EXTRACTED TEXT:
Much of the focus during and after election night in the United States has centred on Donald Trump’s refusal to concede defeat and the makeup of Congress.

Yet Nov. 3 also saw many states vote directly on specific policies. For progressives, the results of these contests were mixed.

Voters in some states opted to decriminalize drug, and Floridians voted to raise the state minimum wage to $15 per hour. However, in California, several ballot initiatives resulted in significant defeats for the left.

Chief among them was Proposition 22, which passed with 55.8 per cent of the vote.

This new law allows technology companies such as Uber and Lyft to continue to classify their gig workers as independent contractors rather than employees.

The back story

A coalition of Silicon Valley companies launched the “Yes on 22” ballot campaign in response to recent moves by both the judiciary and legislature in California to expand the legal definition of employment.

In the Dynamex case of 2018, the California Supreme Court clarified the legal test for determining an employment relationship. This test limited when an employer can classify a worker as an independent contractor to instances where:

The worker is free to perform services without the control or direction of the company;

The worker is performing tasks outside the company’s usual activities; and

The worker is engaged in an independently established trade, occupation or business.

It was certain app-based companies could not meet these criteria.

The legislature then passed Assembly Bill 5 in January 2020, which included the above method for determining employment status and aimed to stop what is broadly considered to be the misclassification of app-based workers as independent contractors.

The state’s new broader interpretation of employment was meant to give app-based and other contract workers access to labour standards protections, such as the minimum wage, as well as other social benefits currently denied to them, such as unemployment insurance and workers compensation. However, the legislation did not grant gig workers the ability to form unions.

The Proposition 22 campaign

“Yes on 22” proved to be the most well-funded ballot initiative in California’s history. Tech companies spent well over US$200 million on advertising, political contributions and public relations firms’ services. The coalition opposed to Proposition 22, led by labour movement organizations, came nowhere near this total, managing to raise around $20 million.

Since 2018, tech companies had been publicly voicing their objections to the Dynamex decision and California’s Assembly Bill 5, with some threatening to leave California if Proposition 22 was unsuccessful. During the “Yes on 22” campaign, gig companies additionally engaged in highly questionable tactics, such as requiring both drivers and customers to indicate support for the ballot initiative before using the app.

TASK TO CARRY OUT:
In the Proposition 22 text, what share of the vote did Proposition 22 pass with? Answer from the Proposition 22 text only.

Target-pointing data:
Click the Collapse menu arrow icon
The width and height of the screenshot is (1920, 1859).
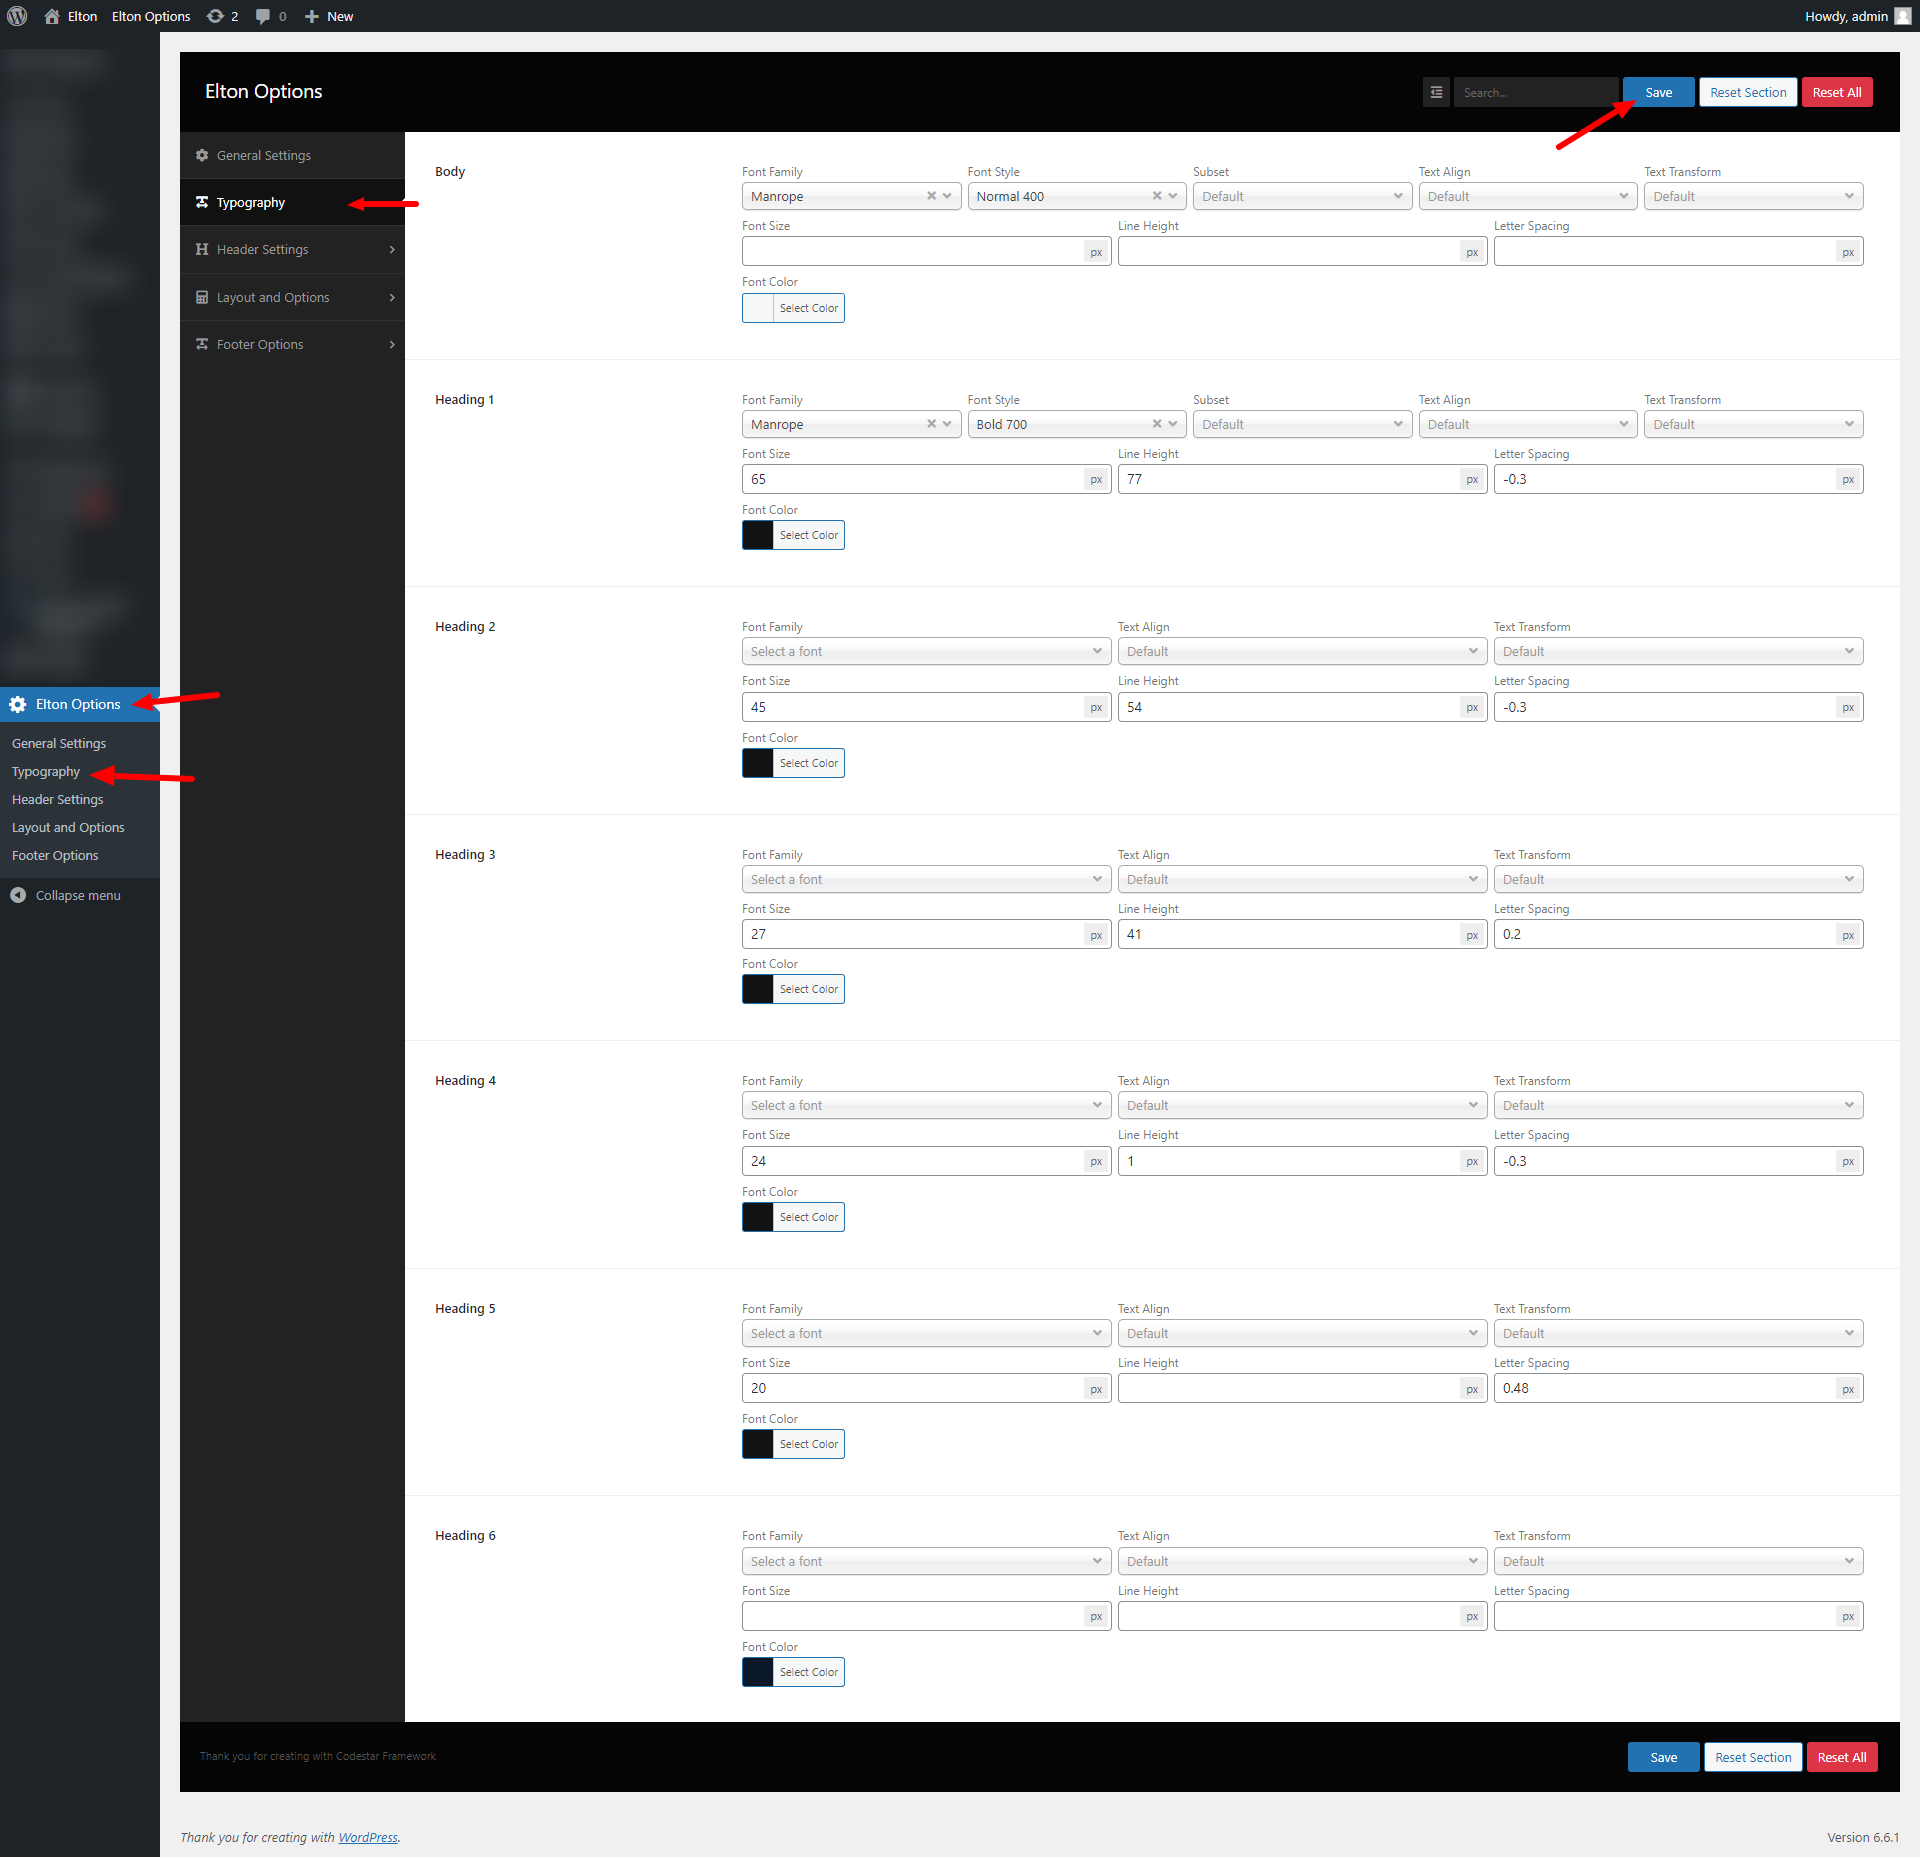pos(18,895)
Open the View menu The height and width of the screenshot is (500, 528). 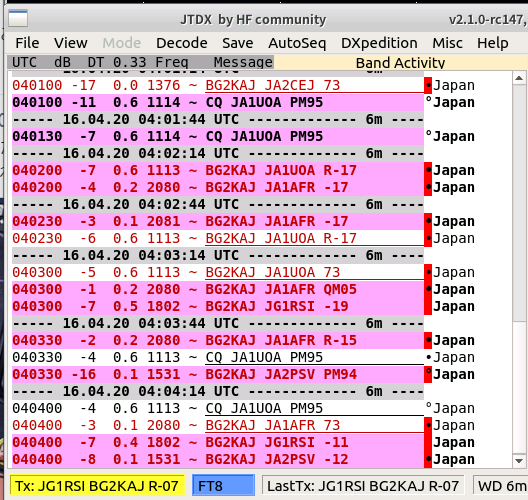pos(71,43)
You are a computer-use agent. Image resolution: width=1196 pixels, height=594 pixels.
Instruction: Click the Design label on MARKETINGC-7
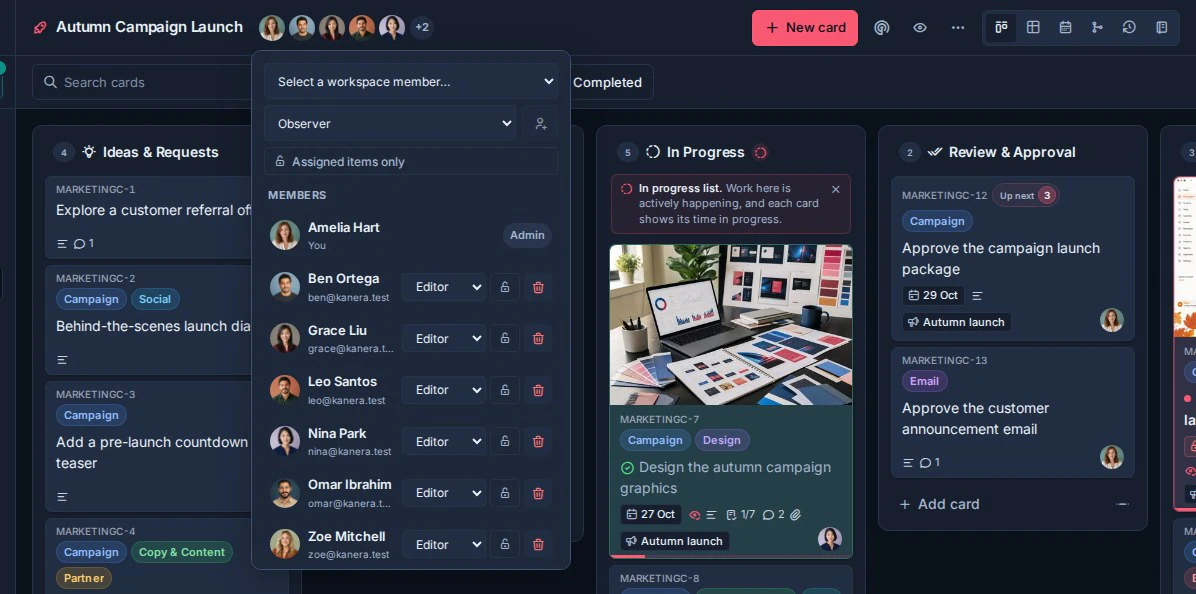(x=722, y=440)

TASK ANSWER:
55.8 percent of the vote.